Jenkins, aware of Kron’s penchant to shoot-from-the-hip, shook his head. “We have nothing but the accident that ties them together.”
“Suppose the kid suspected, followed his father, saw them sneak off. When the woman leaves, the kid follows and rams her car.”
“Or more likely,” Jenkins said, “he was jacked up on meth and didn’t even know there was a car in front of him, much less whose car.” Jenkins stood. “Anyway, Will Pryzinski says his wife was driving back from their daughter’s college.”

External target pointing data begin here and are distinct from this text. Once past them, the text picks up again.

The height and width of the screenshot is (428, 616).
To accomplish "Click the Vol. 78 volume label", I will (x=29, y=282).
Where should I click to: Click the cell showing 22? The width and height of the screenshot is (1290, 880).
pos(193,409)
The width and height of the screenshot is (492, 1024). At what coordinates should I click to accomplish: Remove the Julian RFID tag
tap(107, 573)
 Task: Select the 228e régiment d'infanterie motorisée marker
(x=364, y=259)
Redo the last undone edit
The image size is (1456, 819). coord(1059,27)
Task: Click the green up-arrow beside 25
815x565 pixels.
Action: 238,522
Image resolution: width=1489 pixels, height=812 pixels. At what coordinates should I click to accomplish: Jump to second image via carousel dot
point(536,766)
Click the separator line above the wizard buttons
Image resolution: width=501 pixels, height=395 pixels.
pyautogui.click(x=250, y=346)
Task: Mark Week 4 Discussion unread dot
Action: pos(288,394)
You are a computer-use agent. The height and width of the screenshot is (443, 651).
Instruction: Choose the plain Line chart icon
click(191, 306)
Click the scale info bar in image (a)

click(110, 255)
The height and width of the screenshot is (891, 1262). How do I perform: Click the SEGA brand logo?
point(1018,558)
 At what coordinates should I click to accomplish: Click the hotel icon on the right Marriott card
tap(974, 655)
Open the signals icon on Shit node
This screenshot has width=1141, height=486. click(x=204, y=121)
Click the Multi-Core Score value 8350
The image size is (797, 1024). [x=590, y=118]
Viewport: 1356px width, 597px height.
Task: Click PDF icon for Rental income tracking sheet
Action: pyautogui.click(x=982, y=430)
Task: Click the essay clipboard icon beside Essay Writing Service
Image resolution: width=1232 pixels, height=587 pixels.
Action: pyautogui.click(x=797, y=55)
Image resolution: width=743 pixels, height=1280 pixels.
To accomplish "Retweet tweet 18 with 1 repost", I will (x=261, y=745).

“So? Maybe mom stopped for a Kruger-quickie on the way home.”
“Give it a rest, Jack.”
“Why else would she be off the interstate—heading toward Embassy Suites? We should check hotel registrations.”
“There’re a hundred more likely explanations.” Jenkins sighed. “I have to go meet the daughter at the morgue. Maybe she’ll enlighten us.”
“Ask her if she knows where our high school kids are getting the stuff.”
Jenkins’s frown deepened.
“Seriously, Jenks. We need a break. The mayor’s gonna freak over this.”
“I know,” Jenkins said. “Maybe with a high-profile vic, we’ll get the task force we need—now that the meth epidemic’s hitting home.”